Cloonan also tries to self-publish a new mini comic each year. “Having something that’s 100 percent me is very important,” Cloonan said. “A lot of my stories are fantasies and medieval stuff, which are close to my heart.”
This year, Cloonan is nominated for the 2014 Eisner Comic Industry Award in the category of best single issue for her self-published comic Demeter. The awards will be given out on July 25 during Comic-Con International: San Diego.
Work to check out:
- New 52: Batman #12 (DC) $4.00
- The True Lives of the Fabulous Killjoys Issue #1 (Dark Horse) $8.00
- Demeter (Self-Published) $5.60
Rios, 38, is a Spanish comic book artist who established herself in the comic world by self-publishing her series A Prueba de Balas [Bulletproof]. Rios’ first major work for Marvel was Dr. Strange. Her artwork has also appeared in Marvel’s Runaways, Spider-Man, and Girl Comics.
“I’m a big fan of Emma Rios. She is amazing,” said Espinoza. “She has this complicated style that is always really descriptive and overly detailed, but it’s very beautiful to look at.”
Recently, Rios has been the co-creator with Kelly Sue DeConnick of the western revenge fantasy series Pretty Deadly, a story of retribution between Death and his daughter in the Old West. Influenced by a mix of magical folklore and spaghetti western film, Pretty Deadly is the definitive father-daughter showdown. This is Rios and DeConnick’s second collaboration, the first being the very acclaimed Osborn.
This year, Rios is nominated for the 2014 Eisner Comic Industry Award in the categories best penciler/inker and best cover artist for her artwork in Pretty Deadly.
Work to check out:
- Pretty Deadly Vol. 1 (Image Comics) $7.78
- Dr. Strange: Season One (Marvel) $7.04
- Osborn: Evil Incarcerated (Marvel) $13.58
KELLY SUE DECONNICK
DeConnick is an American comic book writer, editor, and English language adapter of manga. DeConnick has written for the series Ghost for Dark Horse Comics and Avengers Assemble for Marvel.
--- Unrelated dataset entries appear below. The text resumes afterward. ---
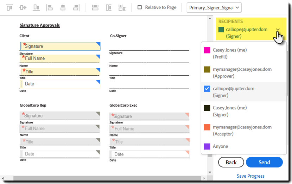Click the align top edges icon

pos(9,7)
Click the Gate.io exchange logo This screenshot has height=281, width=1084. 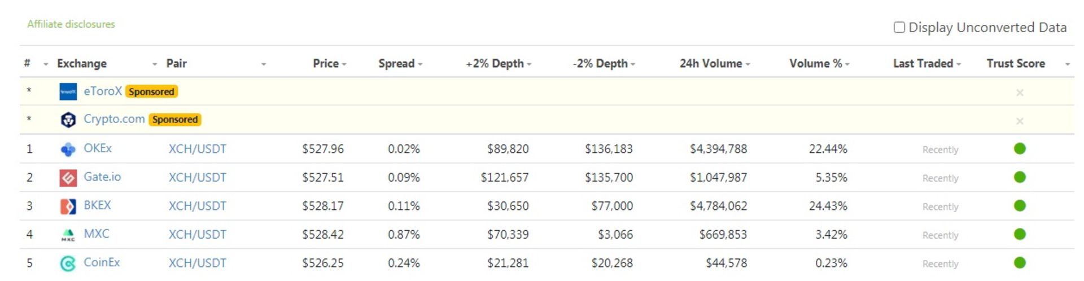coord(68,178)
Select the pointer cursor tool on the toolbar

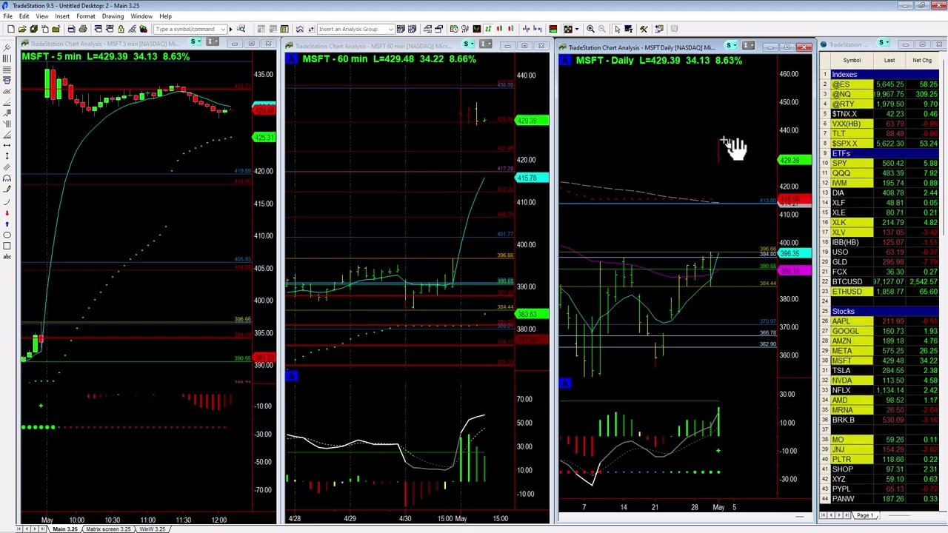coord(618,29)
DeConnick is a proud feminist and vocal about the representation of minorities and women not only in comic books, but also within the industry as a whole. While more female titles are being created, men still write the majority. DeConnick emphasizes that minorities and women should tell those stories too.
“I appreciate and I am proud of the progress that’s being made and I don’t want to sweep it under the table,” said DeConnick during a Comic Con panel. “But this job ain’t done. Nobody sit down!”
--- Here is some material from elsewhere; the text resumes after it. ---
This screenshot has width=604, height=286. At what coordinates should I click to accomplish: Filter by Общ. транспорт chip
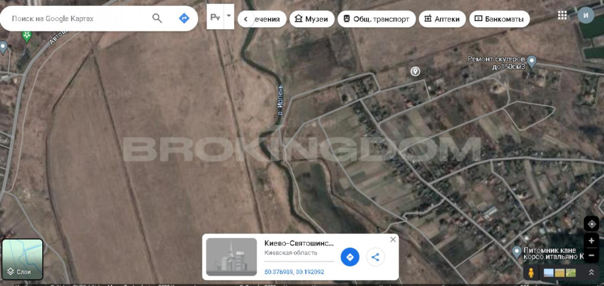(x=376, y=19)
In 2012, Marvel renamed their character Ms. Marvel to Captain Marvel. After the change, DeConnick took over the series and has turned Captain Marvel into one of the most powerful and popular heroines among women and men in the Marvel universe.
This year, DeConnick is nominated for the 2014 Eisner Comic Industry Award in the category best writer for Pretty Deadly.
Work to check out:
- Captain Marvel, Vol. 1: In Pursuit of Flight (Marvel) $11.84
- Ghost Vol. 1: In the Smoke and Din (Dark Horse) $12.08
- Avengers Assemble: Science Bros (Marvel) $12.89
Simone, 39, is an American comic book writer known for her work in Marvel’s Deadpool, DC’s Birds of Prey, and coining the term “Women in Refrigerators.”
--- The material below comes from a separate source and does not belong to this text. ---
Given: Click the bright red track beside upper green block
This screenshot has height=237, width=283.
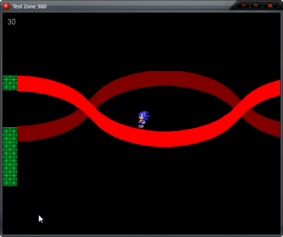Looking at the screenshot, I should pyautogui.click(x=32, y=84).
“Women in Refrigerators” was Simone’s response to the horrific murder of one of Green Lantern’s girlfriends whose body was stuffed in a refrigerator. Simone created a website where she catalogued a list of murders, rapes and other terrible deaths of female comic characters. The site suggests that writers and publishers should be more mindful of what is and is not necessary for plot.
“These are superheroines who have been either depowered, raped, or cut up and stuck in the refrigerator,” says Simone on her website. “Some have been revived, even improved—although the question remains as to why they were thrown in the wood chipper in the first place.”
Simone is noted as Wonder Woman’s longest-running female writer from 2007-2010. In 2009, Simone was inducted into the Friends of Lulu’s Female Comic Creator’s Hall Of Fame, that recognizes the people and projects that helped to open eyes and minds to the amazing comic and cartooning work by and/or about women.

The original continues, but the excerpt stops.